PROBLEM TO SOLVE
Among the lines below, restate word for word only those from the line with "You are a computer-use agent." through the line with "Instruction: Open QQ penguin app in taskbar", with both end lines kept.

INPUT MATERIAL
####

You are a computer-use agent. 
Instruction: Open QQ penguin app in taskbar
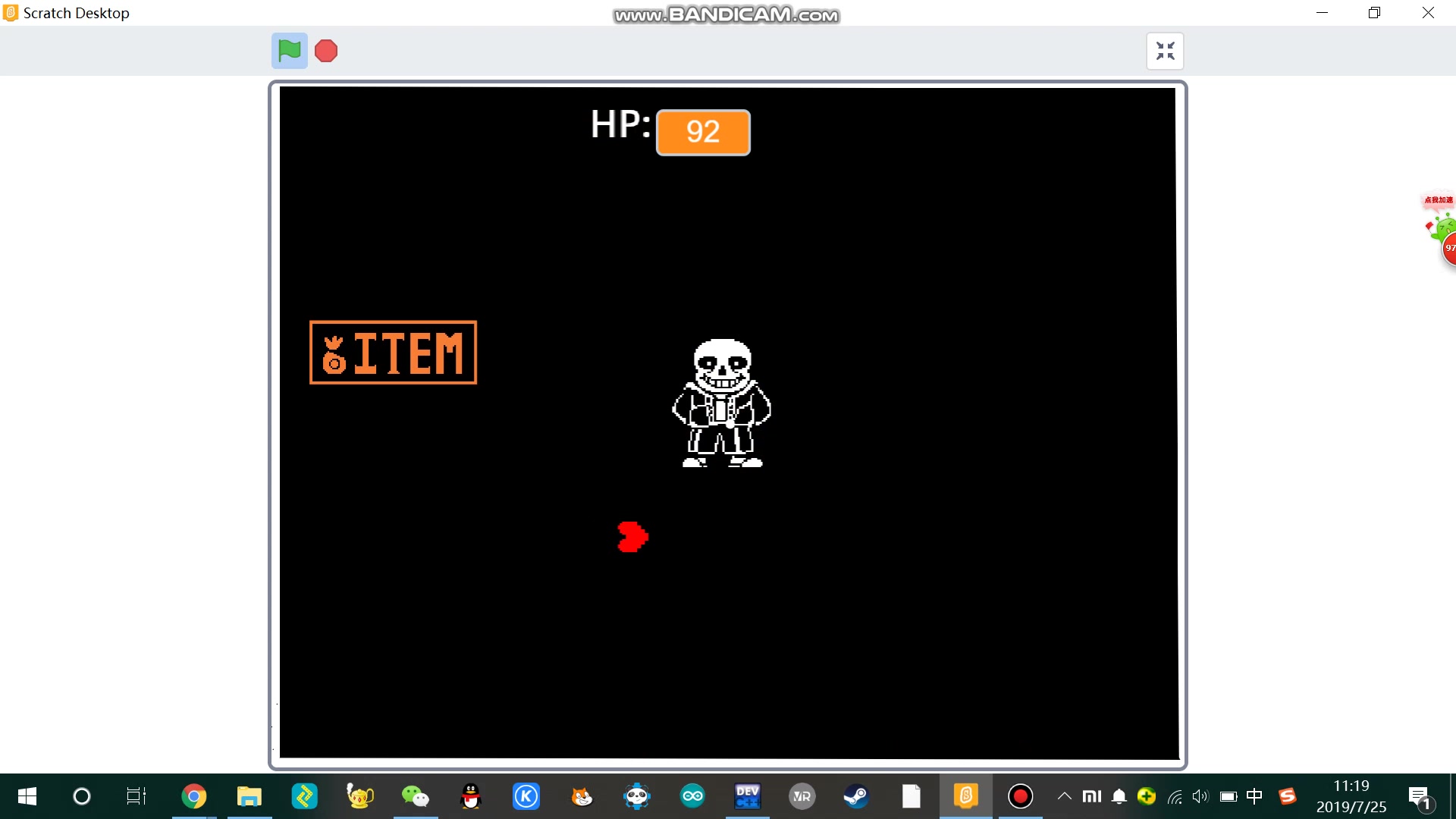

####

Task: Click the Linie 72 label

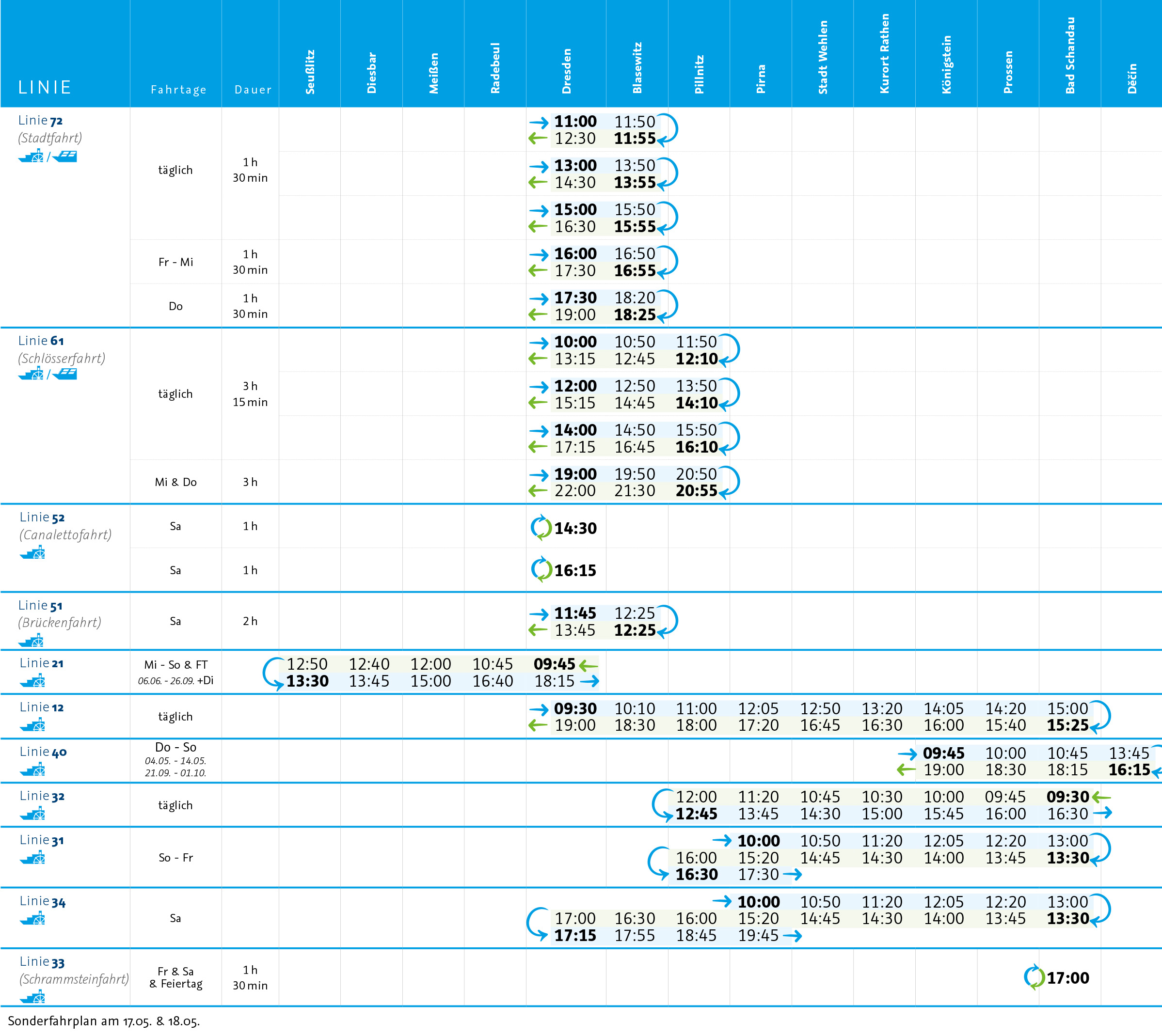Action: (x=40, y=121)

####

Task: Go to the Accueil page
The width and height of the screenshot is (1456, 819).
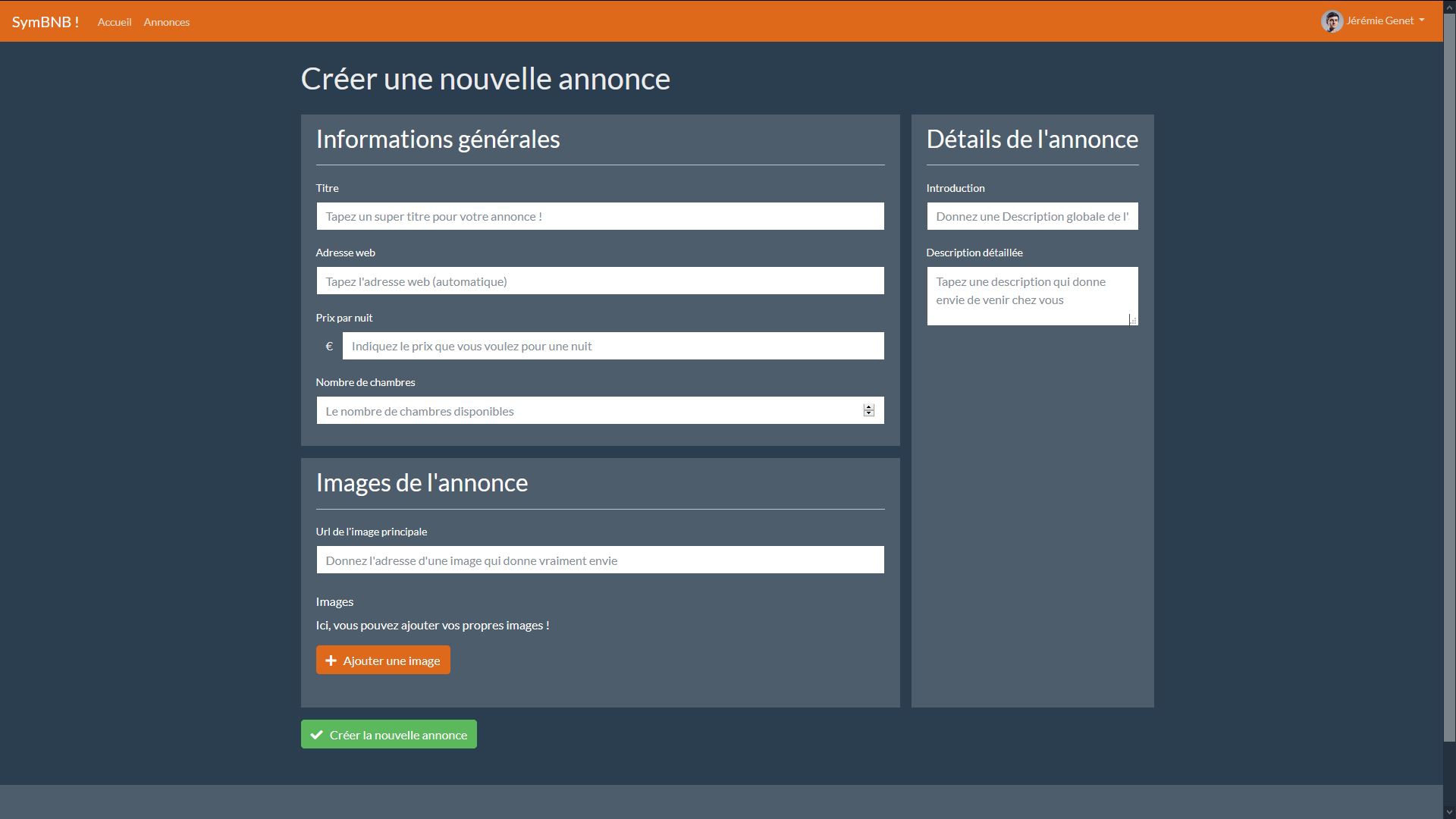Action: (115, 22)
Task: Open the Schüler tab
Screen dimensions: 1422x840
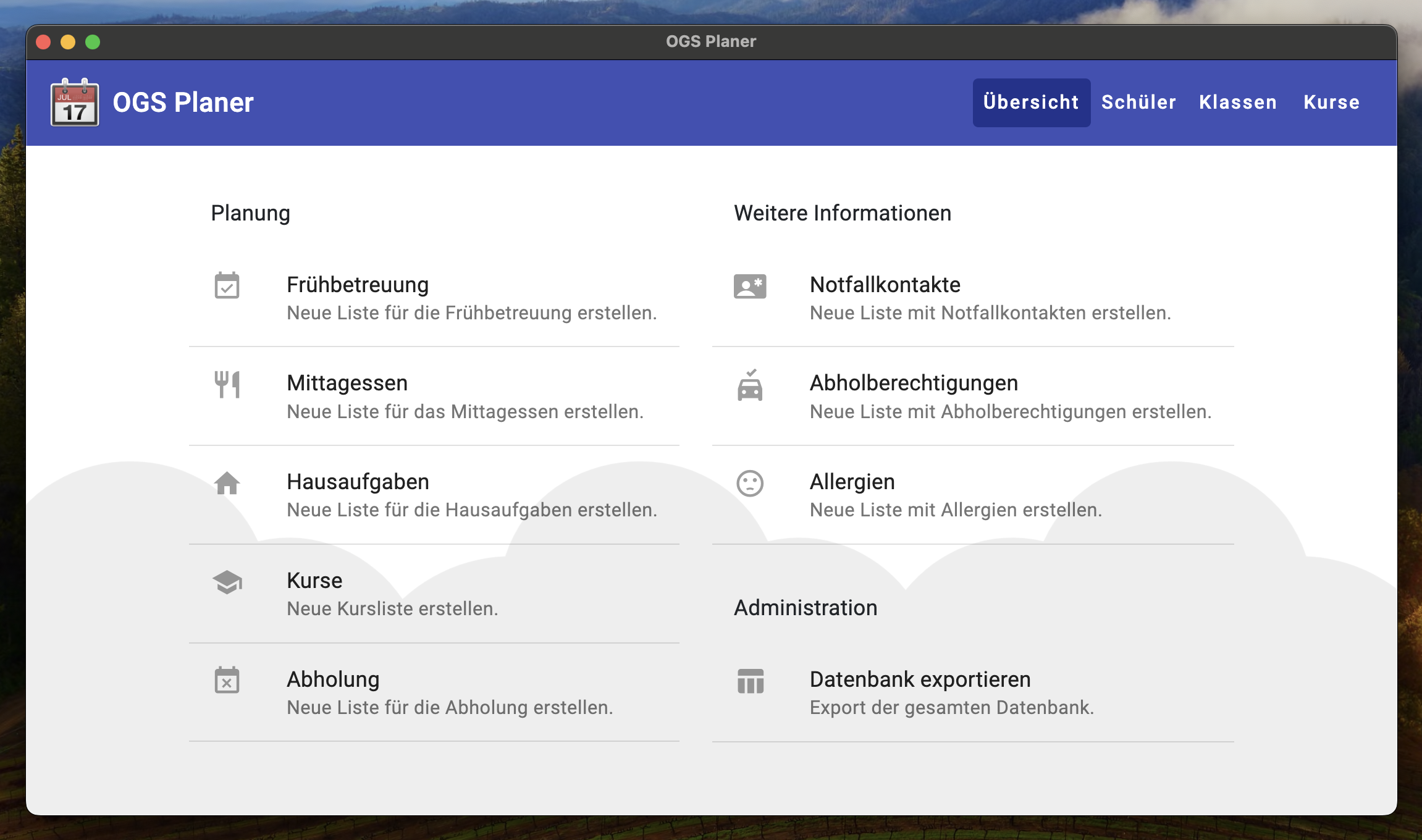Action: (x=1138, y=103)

####

ANSWER TO THIS PROBLEM
You are a computer-use agent. 
Instruction: Open QQ penguin app in taskbar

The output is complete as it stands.